Brian, realizing Kate’s mortality, prepares for the death of his first daughter. She is going to die no matter what treatment is attempted and Brian is deeply saddened by this fact. Brian’s reaction is the most appropriate response to Kate’s illness. He knows that she has lived longer than anyone expected, he is not naive in thought and in action, and he is understanding of his Anna and Jesse. If I was placed in such a situation similar to the Fitzgerald family’s, I am confident that I would react as Brian has reacted.
Finally, Jesse, the eldest child, is in the bargaining stage of grief. On the surface, Jesse is a tough character who performs juvenile and delinquent acts such as drugs, arson, and other illegal and/or harmful activities. However, this hardened exterior is only a tool to mask Jesse’s true feelings of inadequacy; that no matter what he does, he can never save his little sister. In the second Monday chapter, Jesse is seen bargaining for Kate’s life:
I suddenly remember an old game I used to play when I was nine or ten…if I hold my breath to twenty seconds, the night won’t come. If I don’t blink. If I stand so still a fly lands on my cheek. Now, I find myself doing the same thing, bargaining to keep Kate, even though that isn’t the way it works (325).

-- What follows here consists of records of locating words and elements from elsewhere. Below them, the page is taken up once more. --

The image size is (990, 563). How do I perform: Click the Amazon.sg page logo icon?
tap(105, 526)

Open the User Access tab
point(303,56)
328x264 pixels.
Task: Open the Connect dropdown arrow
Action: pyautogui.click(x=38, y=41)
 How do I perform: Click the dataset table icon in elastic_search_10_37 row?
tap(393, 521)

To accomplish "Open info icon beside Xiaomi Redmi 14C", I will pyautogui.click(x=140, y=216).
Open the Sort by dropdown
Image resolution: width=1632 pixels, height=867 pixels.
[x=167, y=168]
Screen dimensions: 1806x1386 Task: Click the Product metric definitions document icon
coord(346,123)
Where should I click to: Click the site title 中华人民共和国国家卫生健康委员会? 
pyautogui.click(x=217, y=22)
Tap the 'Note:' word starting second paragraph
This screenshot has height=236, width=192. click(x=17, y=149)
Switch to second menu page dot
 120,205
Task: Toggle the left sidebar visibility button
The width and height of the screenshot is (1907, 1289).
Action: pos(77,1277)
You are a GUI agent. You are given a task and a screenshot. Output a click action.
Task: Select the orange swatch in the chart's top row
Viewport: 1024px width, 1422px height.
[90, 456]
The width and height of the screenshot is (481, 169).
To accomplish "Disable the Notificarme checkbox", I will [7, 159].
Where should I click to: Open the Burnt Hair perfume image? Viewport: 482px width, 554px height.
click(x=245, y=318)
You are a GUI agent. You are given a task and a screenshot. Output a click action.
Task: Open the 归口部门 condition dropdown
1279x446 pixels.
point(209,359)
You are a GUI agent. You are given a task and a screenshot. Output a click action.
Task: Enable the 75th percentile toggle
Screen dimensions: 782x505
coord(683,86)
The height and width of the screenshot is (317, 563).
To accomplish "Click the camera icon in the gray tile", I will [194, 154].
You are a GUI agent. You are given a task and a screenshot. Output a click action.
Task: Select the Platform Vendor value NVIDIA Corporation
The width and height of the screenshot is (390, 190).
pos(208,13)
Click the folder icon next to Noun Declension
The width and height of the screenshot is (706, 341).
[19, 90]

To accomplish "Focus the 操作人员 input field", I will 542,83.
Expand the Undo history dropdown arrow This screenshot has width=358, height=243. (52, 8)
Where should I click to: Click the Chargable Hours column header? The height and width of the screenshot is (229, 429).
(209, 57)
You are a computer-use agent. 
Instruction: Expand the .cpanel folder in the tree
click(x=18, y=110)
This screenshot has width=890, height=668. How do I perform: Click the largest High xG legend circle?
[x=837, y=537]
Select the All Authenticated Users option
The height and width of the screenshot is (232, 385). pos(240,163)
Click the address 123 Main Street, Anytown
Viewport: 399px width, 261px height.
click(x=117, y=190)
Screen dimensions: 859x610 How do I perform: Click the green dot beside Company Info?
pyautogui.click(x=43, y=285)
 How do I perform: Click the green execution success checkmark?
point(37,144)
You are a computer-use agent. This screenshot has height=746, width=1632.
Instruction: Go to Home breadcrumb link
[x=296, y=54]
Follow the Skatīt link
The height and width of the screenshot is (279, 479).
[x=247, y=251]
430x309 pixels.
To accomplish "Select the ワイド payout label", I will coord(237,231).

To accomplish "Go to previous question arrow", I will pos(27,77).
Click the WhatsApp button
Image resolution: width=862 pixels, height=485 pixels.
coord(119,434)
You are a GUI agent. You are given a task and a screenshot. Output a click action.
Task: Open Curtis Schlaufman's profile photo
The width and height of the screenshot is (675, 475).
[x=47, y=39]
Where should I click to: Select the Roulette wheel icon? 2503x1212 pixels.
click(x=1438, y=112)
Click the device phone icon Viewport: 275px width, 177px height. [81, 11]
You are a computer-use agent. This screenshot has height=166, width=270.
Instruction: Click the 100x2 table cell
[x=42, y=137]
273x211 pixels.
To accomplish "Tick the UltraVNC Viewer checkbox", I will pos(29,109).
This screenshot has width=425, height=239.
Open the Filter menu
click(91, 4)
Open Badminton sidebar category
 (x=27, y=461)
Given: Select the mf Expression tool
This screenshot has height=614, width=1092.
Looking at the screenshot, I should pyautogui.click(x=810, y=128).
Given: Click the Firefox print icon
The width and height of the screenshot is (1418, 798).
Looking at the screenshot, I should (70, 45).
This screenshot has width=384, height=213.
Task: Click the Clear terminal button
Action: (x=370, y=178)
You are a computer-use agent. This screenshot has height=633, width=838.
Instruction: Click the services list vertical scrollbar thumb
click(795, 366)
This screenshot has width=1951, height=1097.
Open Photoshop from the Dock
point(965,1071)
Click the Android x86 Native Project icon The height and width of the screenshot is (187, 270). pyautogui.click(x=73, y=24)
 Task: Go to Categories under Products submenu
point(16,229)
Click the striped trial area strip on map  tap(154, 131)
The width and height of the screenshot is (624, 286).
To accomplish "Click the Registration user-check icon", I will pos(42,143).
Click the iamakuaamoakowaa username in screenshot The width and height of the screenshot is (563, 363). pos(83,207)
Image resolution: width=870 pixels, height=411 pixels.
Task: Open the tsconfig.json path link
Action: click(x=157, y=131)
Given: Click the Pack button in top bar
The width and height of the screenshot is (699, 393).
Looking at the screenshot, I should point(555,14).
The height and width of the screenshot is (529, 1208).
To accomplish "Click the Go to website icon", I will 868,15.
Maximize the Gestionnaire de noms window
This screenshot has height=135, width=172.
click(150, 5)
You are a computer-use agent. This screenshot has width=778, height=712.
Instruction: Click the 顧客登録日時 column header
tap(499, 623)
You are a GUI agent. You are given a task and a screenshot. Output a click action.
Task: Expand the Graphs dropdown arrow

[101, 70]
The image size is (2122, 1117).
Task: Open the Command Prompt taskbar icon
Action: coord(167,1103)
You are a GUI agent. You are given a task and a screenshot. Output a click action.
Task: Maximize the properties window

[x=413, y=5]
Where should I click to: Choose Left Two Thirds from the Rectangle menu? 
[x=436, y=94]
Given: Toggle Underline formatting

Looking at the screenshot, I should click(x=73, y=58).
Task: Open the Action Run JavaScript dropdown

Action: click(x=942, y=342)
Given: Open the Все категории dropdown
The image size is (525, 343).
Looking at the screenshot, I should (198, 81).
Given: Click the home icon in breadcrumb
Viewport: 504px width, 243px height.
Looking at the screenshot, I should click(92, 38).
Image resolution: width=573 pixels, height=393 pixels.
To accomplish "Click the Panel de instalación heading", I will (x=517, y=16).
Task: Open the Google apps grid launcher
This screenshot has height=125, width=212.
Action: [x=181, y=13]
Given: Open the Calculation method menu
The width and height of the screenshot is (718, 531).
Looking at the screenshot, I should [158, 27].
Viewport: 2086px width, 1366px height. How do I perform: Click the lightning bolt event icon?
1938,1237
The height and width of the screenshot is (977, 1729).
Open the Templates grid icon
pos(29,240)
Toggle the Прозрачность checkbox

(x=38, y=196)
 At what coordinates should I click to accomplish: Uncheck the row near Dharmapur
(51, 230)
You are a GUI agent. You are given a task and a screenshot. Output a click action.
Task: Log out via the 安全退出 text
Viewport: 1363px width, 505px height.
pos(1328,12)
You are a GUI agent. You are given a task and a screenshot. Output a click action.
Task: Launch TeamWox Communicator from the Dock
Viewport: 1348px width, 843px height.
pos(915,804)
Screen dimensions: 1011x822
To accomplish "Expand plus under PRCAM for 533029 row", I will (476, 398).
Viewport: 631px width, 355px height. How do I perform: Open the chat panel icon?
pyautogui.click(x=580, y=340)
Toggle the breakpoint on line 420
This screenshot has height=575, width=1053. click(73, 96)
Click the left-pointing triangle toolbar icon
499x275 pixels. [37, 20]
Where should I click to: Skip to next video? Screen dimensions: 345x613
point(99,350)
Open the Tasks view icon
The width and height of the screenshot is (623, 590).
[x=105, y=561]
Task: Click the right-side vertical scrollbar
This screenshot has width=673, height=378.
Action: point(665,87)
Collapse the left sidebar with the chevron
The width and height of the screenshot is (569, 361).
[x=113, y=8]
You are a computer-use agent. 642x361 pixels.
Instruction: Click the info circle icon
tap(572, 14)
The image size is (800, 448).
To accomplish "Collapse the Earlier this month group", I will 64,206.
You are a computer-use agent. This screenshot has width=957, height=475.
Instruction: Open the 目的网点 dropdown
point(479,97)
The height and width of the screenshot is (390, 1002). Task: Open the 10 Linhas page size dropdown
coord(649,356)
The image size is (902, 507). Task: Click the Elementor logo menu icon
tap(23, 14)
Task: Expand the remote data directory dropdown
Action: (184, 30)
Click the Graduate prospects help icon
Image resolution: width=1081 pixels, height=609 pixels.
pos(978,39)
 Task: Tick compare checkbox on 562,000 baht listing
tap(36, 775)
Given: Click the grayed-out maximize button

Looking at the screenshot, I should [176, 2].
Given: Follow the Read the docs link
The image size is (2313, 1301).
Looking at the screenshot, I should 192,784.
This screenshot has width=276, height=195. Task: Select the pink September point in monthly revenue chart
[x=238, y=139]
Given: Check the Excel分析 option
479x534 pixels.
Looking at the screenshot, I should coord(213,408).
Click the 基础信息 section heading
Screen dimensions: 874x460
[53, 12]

Here, Kate’s death is being compared directly to the coming of night. The night, as Jesse acknowledges, comes inevitably as will the death of Kate. Even though Jesse is aware of this, he still continues to play childish games in the effort of bargaining for Kate’s life mainly because this is all he can do. This fact deeply saddens him and he goes on to punch a hole in the hospital wall. The destructive behavior Jesse partakes in is unacceptable and the most inappropriate method out of all of his family members of dealing with Kate’s cancer.
Dr. Chance is a key element to the way Kate’s family reacts to her illness just as many healthcare professionals do in real life. Chance is a realistic character, as doctors should be, who speaks in a stark and honest tone concerning Kate’s condition. But no matter how bleak Kate’s chances of survival are, Dr. Chance always offers hope. This upfront yet warm approach puts the facts down on the table while comforting the family of the dying.
All four of Kate’s family members are forced to deal with her cancer. However, the ways each of the characters chose to cope with the grief are all very different. In reality, all people do in fact go through the different stages of Elizabeth Kubler-Ross’s model; what varies, as seen in My Sister’s Keeper, is the way people act during these stages.